In the television universe, the arc of nearly every series bends toward repetition and gradual decline. The best and most original shows are not immune to this rule (if anything they are more prone to it), no matter how much we would like to tell ourselves otherwise or how willing we are to accept less vibrant versions of a great first season.

I did not want to believe this would be true of the satirical British spy thriller “Slow Horses,” whose first two seasons on Apple TV+ were a terrific blend of mordant, melancholy comedy and absorbing action and mystery, not quite like anything else on TV. Maybe the third season, which felt more concerned with plot mechanics and violent set pieces than character, was a hiccup.

Season 4, based on “Spook Street,” the fifth book in Mick Herron’s Slough House series, does represent a slight comeback. (Two of six episodes are at Apple TV+.) But it still has a feeling of going through the motions and casting about for new ideas. How many times can the beleaguered hero, River Cartwright (Jack Lowden), chase and be chased through London railway and Tube stations? The wait for more of the squirmy, transgressive excitement of the early seasons continues.

On the other hand, it is also true — as any number of fans, apoplectic as they read this, will tell you — that “Slow Horses” remains one of the most entertaining and well-put-together shows around. The motions through which it goes are good ones. (In accordance with another general rule of American TV, it is the inferior third season that has finally broken through at the Emmys, with “Slow Horses” up for nine awards including outstanding drama series.)

The irresistible premise remains in place. River is one of a motley group of agents from the British intelligence service MI5 who have been exiled to a backwater called Slough House after catastrophically screwing up their careers. They are expected to keep quiet and do nothing, but under the leadership of their unsociable, unhygienic boss, Jackson Lamb (Gary Oldman), they continually outsmart and outmaneuver their more reputable colleagues and prevent disasters from befalling the agency and the nation.

The new season retains the obstreperous, excitable River along with the no-nonsense Louisa (an excellent Rosalind Eleazar), the Mutt-and-Jeff action team of Shirley and Marcus (Aimee-Ffion Edwards and Kadiff Kirwan), the timorous old pro Catherine (Saskia Reeves) and the inexcusably gross though often helpful tech whiz, Roddy (Christopher Chung). New to the team is J.K. (Tom Brooke), a cipher in a hoodie who does not add much, even when he grudgingly starts to open up later in the season.

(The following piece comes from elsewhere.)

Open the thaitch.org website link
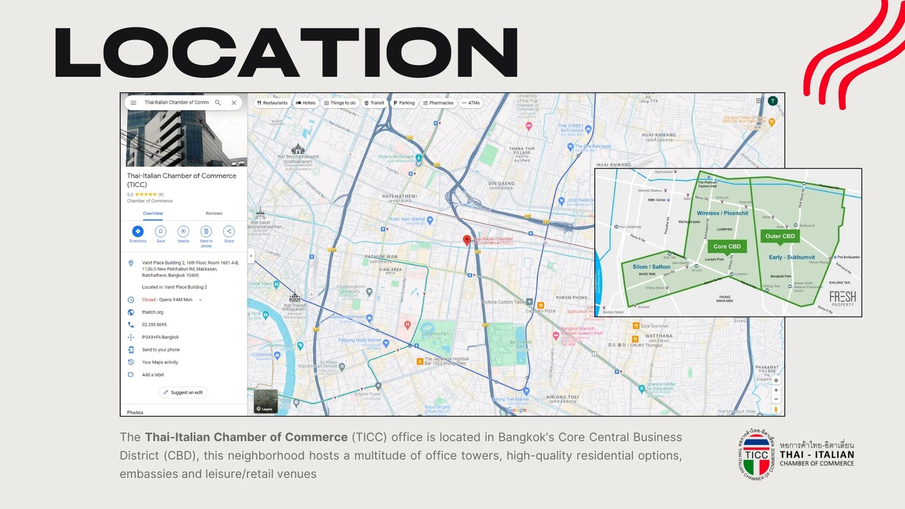 pyautogui.click(x=153, y=312)
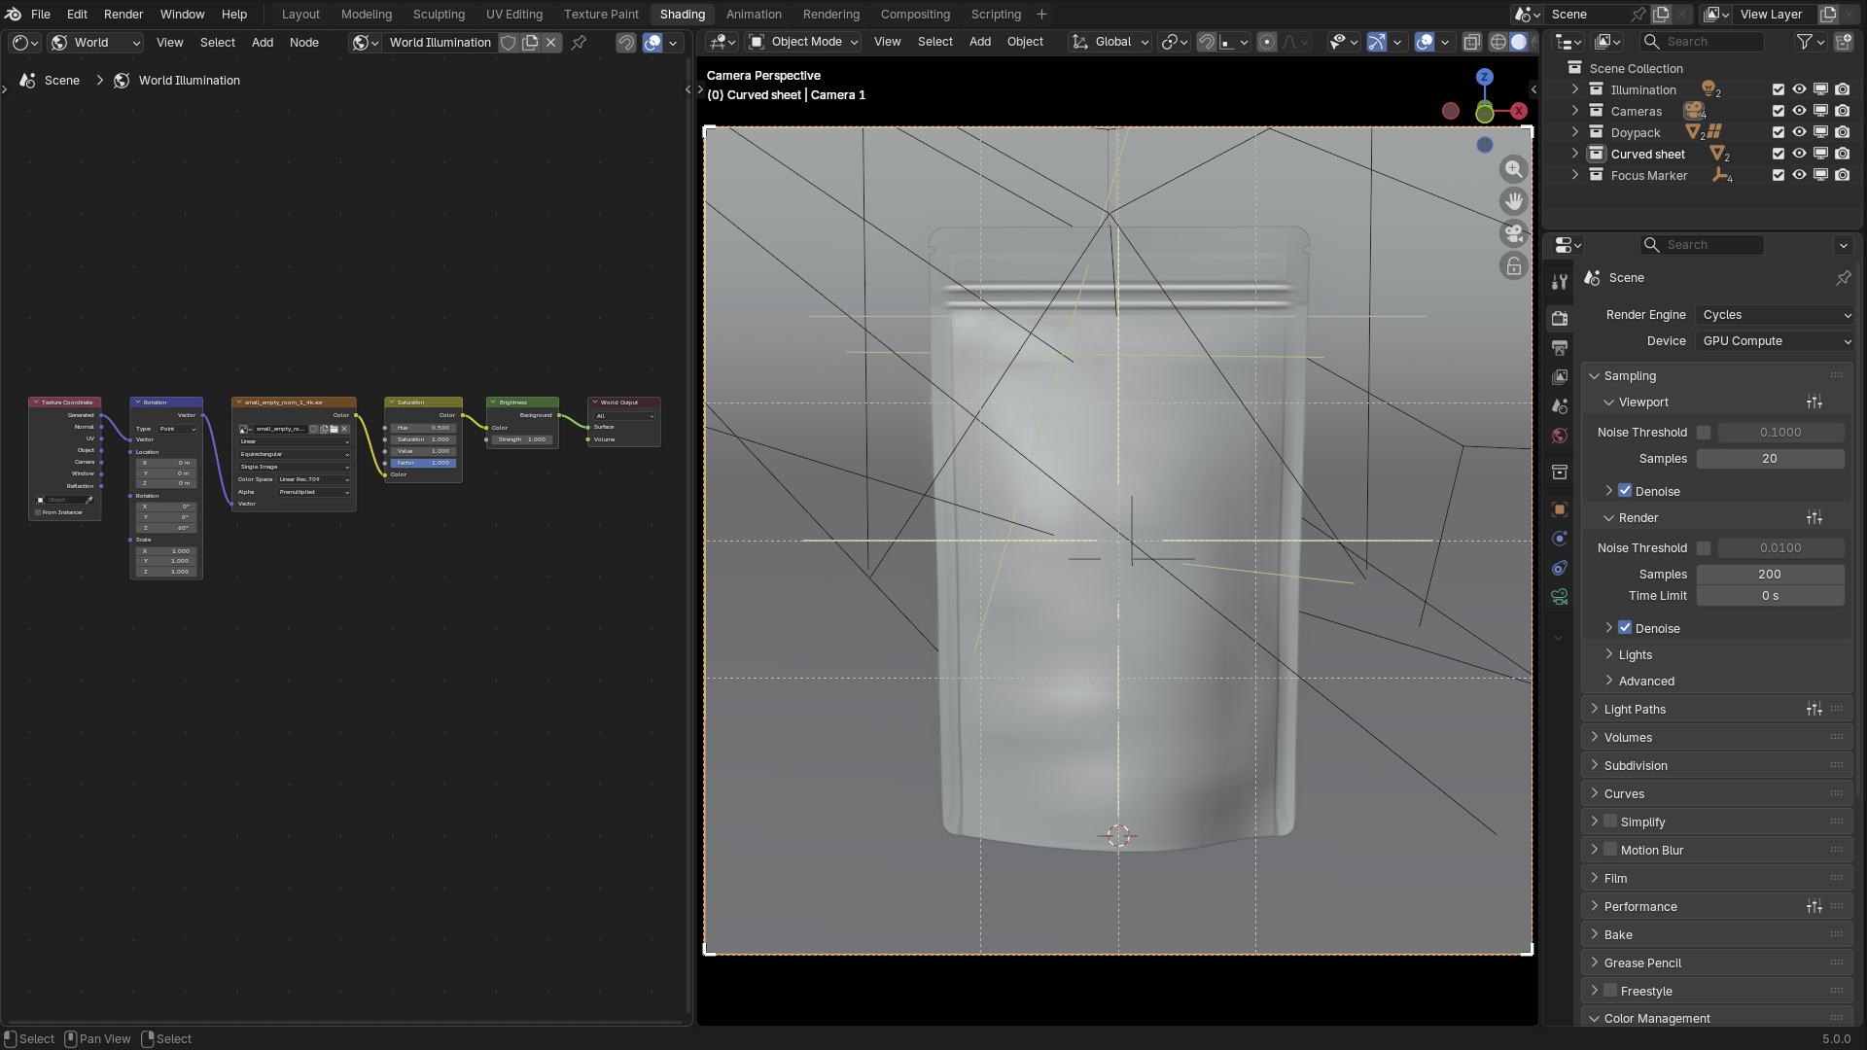Open the Output properties tab icon
The height and width of the screenshot is (1050, 1867).
pyautogui.click(x=1560, y=347)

The byplay among these characters, all defensive to a fault, remains sharp. The emotional landscape of Slough House, where everyone’s practiced cynicism doesn’t quite conceal their desperation to be included and get back in the game, is still affecting. The performances are generally good, and Oldman and Kristin Scott Thomas, as Lamb’s ruthlessly efficient, surreptitiously human boss, are great.

And the writing continues to delineate the show’s colorful characters in quietly amusing ways. “So you’re in charge of the rejects,” a new head of the MI5 tactical unit (the “dogs”), says to Lamb.

“They don’t like being called that,” he answers.

“What do you call them?”

“The rejects.”

The framework within which all of these good things happen is ever so slightly disappointing, however. The season begins with a terrorist bombing in London and the apparent shooting of River by his grandfather, former MI5 leader David Cartwright (Jonathan Pryce) — unconnected incidents that are, of course, very connected.

The plot provides some touching scenes between the younger and older Cartwright (the still formidable grandfather appears to be slipping into dementia), and anything that gives Pryce more to do is welcome. But the family drama fights for screen time with the interactions of the Slough House regulars, resulting in neither element feeling fully fleshed out. As the wheels of the mystery plot start to turn more rapidly and the action intensifies, Pryce’s role fades.

A larger problem, which the current season shares with the previous one, is that the external engines of the season’s story arc feel more forced and outlandish than before. The first two seasons of “Slow Horses” made you think of John le Carré; the current one made me think of “The Terminator” and “The Boys From Brazil,” which is quite a comedown.

The odds are never good that a show will reverse a downward trend, but my fingers are crossed for the already ordered fifth season. I’ll be watching either way.